En effet, construire une mobilisation puissante implique de rompre avec les journées de grève, sans lendemain, qui ne peuvent construire à elles seules le rapport de force. Pour réellement nationaliser la lutte contre les licenciements, il faudra construire un véritable plan de bataille, qui cherche à construire la grève à la base, en s’appuyant sur les Assemblées générales, entreprise par entreprise, à commencer par celle visée par les licenciements. Pour entraîner largement les travailleurs, cela implique également d’articuler un programme et des revendications qui soient à la hauteur de la crise en cours. Or, ce n’est pas la revendication vague d’un « moratoire sur les licenciements » défendu par Sophie Binet qui peut inculquer la détermination aux travailleurs. Pour convaincre des secteurs larges du monde du travail à s’engager dans la bataille, un programme tiède ne suffira pas.

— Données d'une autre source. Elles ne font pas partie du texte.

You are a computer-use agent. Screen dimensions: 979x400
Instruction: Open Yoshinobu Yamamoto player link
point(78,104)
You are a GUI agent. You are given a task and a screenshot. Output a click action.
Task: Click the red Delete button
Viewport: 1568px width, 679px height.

Combattre sérieusement l’offensive patronale nécessite de revendiquer l’interdiction des licenciements, ainsi que l’embauche immédiate en CDI des travailleurs précaires, CDD, intérimaires ou contractuels. Il nous faudra également exiger l’expropriation sous contrôle des travailleurs des entreprises qui ferment et licencient ainsi que le contrôle ouvrier sur la production. Pour garantir ces exigences, il nous faudra nous organiser et lutter sur les lieux de travail, en exigeant des directions syndicales qu’elles passent de la parole aux actes. Cela implique d’imposer de nos directions de rompre avec le dialogue social, qui protège un gouvernement anti-ouvrier et accompagne l’austérité, et de construire une lutte d’envergure nationale qui cherche à coordonner les travailleurs des entreprises et usines menacées par les fermetures et les plans de licenciements.

Face à la crise sociale qui s’aiguise, il n’y a pas d’autre choix pour le mouvement ouvrier que de rompre avec la passivité. L’ensemble des directions syndicales, à commencer par la CGT, doivent se mettre à l’initiative d’une riposte d’ensemble, par la rue et la grève. Face au carnage social et à l’austérité qui vient, il nous faut des mots d’ordre clairs et offensifs pour répondre à l’urgence : Interdiction des licenciements et embauche en CDI de tous les intérimaires et CDD ! Augmentation et rattrapage des salaires de 400 euros pour tous ! Nous ne paierons pas la crise !

[1David Cousquer, gérant du cabinet d’analyse Trendeo, pointe dans le journal Le Monde : « On perd deux à trois usines par mois actuellement, alors qu’on était sur une phase positive entre 2016 et 2022, à l’exception de la période Covid-19 ». Lors de la crise de 2008, les usines fermaient au rythme de plusieurs dizaines par mois, avec une explosion des fermetures d’usines en 2009 où l’on comptait une perte nette de 225 sites industriels. De même, en 2008-2009, le taux de chômage a augmenté de deux points en une seule année, passant de 7,3 % au deuxième trimestre 2008 à 9,2 % douze mois plus tard. Or, une telle hausse n’est pas encore d’actualité en France, puisque d’ici à 2025, les pires prévisions montrent que le chômage devrait passer de 7,3% début 2024 à 8,5% d’ici à la fin de l’an prochain.